‘Fingerprints’ of extreme weather revealed by statistical approach
Determining if particular extreme hot or cold spells were caused by climate change could be made easier by a new mathematical method. The statistical method, developed by physicists at the University of Reading and Uppsala University in Sweden, looks at the characteristics, or ‘fingerprints’, of a specific extreme weather event of interest, like a heatwave, in order to ascertain whether it can be attributed to natural climate variability of the climate or is a unique product of global warming.
The method also allows predictions to be made about how likely extreme climate events will be in the future.
Professor Valerio Lucarini, Professor of Statistical Mechanics and co-author of the research published in the journal Physical Review Letters, said: “The impact of climate change on the tails of the distribution of the climatic variables can be very serious, as the probability of occurrence of extreme events like heatwaves can increase dramatically, and new records can be broken one after the other. We need now more than ever international coordination to deal with such extremes.
“It is key to pinpoint the dynamical causes of such extreme events because this leads to an enhanced ability to anticipate the next heatwave and the size of the area they affect. Indeed, persistent extreme events tend to have affect larger regions and we now possess mathematical methods that allow us to understand the backbone behind the individual events and associate them, where possible, to the natural variability of climate.
“Climate change can reveal itself both as a change in the probability of occurrence of specific extreme events – what was extreme becomes the new normal – and as the occurrence of new, unprecedented events, which I would call dangerous climatic surprises.”

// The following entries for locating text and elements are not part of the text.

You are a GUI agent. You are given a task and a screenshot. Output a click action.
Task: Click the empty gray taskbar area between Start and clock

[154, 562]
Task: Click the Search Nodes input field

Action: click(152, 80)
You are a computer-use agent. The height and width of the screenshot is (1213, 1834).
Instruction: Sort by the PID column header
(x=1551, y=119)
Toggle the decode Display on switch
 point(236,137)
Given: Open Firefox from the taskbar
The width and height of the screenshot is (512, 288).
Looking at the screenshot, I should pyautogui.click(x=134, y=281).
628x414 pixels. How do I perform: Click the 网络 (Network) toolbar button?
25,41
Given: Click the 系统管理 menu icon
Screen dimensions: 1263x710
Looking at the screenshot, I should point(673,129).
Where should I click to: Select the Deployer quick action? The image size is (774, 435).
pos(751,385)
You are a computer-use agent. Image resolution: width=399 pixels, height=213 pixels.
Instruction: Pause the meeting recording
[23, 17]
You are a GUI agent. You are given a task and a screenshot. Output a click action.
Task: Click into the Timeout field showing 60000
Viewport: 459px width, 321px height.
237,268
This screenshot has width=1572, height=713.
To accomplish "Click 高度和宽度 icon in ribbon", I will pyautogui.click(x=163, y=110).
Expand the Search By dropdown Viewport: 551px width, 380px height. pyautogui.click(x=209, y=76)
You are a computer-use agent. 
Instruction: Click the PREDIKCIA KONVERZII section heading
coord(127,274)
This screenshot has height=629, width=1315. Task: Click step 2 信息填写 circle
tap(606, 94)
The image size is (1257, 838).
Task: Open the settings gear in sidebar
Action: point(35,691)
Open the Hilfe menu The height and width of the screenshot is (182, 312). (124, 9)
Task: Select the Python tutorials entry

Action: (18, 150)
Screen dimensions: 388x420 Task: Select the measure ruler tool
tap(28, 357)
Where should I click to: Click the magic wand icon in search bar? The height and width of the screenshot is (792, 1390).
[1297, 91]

In the study, the two researchers simulated Earth’s climate with no climate change influence for a thousand-year period, using data generated by a state-of-the-art Earth system model, whose output has informed the current IPCC report.
They then compared all the extreme events that occurred in the simulations with real life events, to see if they could have been expected as part of natural climate deviation or were unexpected, and therefore may have been caused by climate change.
The method was tested on two real events in 2010 – a month-long summer heatwave in Russia where temperatures rose up to 11 °C above average, and a cold spell in Mongolia that brought heavy snow and temperatures of -50 °C in January.
They found that both events could have been expected as part of natural climate deviation, but that climate change will likely make future heatwaves in these regions more extreme.